Ron Wobbeking, Savage
U.S. REP. ERIK PAULSEN
State Fair appearance proves we can have accountability, civility
U.S. Rep. Erik Paulsen saw what civil discourse looks like during his Star Tribune Stage interview at the State Fair on Friday with editorial writer Patricia Lopez. The newspaper's Saturday coverage of the event spoke of Paulsen's request for "civility, discourse, restraint," which he was given in spades on Friday. The congressman has mentioned on multiple occasions that he believes a town hall would be a spectacle, and Friday's event proved him wrong. Lopez's questioning was direct and on point, and thanks to her, for the first time in years, a crowd of unscreened constituents was given the opportunity to hold Paulsen accountable. He was asked directly about his history of public events, about Russia, even about impeachment, and no one chose to talk over him or shout at him before or during his responses. It was the closest thing to a town hall we've gotten in six years, and it was respectful and engaging. His "spectacle" excuse no longer stands; if he doesn't hold a town hall, it will only be to his detriment.
Kayli Schaaf, Coon Rapids
He gave us so much of value, but a poignant message in particular
As I read the paper on Monday, I was overcome with a great sadness seeing that former Star Tribune journalist Al Sicherman had passed away. I enjoyed his food columns for years.

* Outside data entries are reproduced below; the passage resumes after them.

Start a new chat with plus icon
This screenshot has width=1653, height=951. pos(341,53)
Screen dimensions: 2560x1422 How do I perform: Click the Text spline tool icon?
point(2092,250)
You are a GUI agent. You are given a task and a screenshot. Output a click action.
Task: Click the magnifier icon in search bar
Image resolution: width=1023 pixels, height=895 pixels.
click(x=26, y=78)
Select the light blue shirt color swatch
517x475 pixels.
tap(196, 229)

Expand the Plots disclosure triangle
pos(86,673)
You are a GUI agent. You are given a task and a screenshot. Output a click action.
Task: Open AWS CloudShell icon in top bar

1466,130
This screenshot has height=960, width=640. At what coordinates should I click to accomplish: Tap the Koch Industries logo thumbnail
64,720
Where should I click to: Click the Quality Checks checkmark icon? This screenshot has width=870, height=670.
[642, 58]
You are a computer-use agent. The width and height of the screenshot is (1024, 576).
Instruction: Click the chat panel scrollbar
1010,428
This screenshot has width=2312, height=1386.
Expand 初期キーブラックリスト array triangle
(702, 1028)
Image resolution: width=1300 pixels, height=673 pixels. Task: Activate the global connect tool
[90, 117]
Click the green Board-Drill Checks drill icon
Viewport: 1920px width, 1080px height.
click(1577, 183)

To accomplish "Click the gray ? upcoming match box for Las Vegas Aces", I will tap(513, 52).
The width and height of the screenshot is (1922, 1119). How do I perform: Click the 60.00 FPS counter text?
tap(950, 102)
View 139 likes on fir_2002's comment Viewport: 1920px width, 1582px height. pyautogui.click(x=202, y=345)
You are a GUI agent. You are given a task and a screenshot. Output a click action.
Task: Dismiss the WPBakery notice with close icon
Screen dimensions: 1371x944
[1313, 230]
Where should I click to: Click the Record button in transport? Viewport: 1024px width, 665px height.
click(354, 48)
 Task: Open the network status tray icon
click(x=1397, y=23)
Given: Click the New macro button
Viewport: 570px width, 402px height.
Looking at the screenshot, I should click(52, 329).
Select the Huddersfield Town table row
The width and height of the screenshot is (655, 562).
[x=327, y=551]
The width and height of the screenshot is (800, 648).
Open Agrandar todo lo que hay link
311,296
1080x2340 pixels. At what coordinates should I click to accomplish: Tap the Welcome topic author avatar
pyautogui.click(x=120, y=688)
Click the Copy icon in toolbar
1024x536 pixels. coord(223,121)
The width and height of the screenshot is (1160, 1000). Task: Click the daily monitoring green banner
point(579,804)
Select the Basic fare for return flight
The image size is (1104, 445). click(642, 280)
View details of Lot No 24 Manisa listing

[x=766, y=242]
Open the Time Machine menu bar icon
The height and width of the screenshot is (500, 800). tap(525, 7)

His simple words "hug your kids" and the reason he wrote them made a deep and everlasting impression on me. When I take the time to hug my two daughters, in my mind's eye, I often recall Al's face and the image of him in suspenders rambling around my local Cub grocery. Seeing him walking his dogs a few years back, I got out of my car and thanked him for the simple advice "hug your kids" that will always remain with me. Once again, thanks, Al, and goodbye.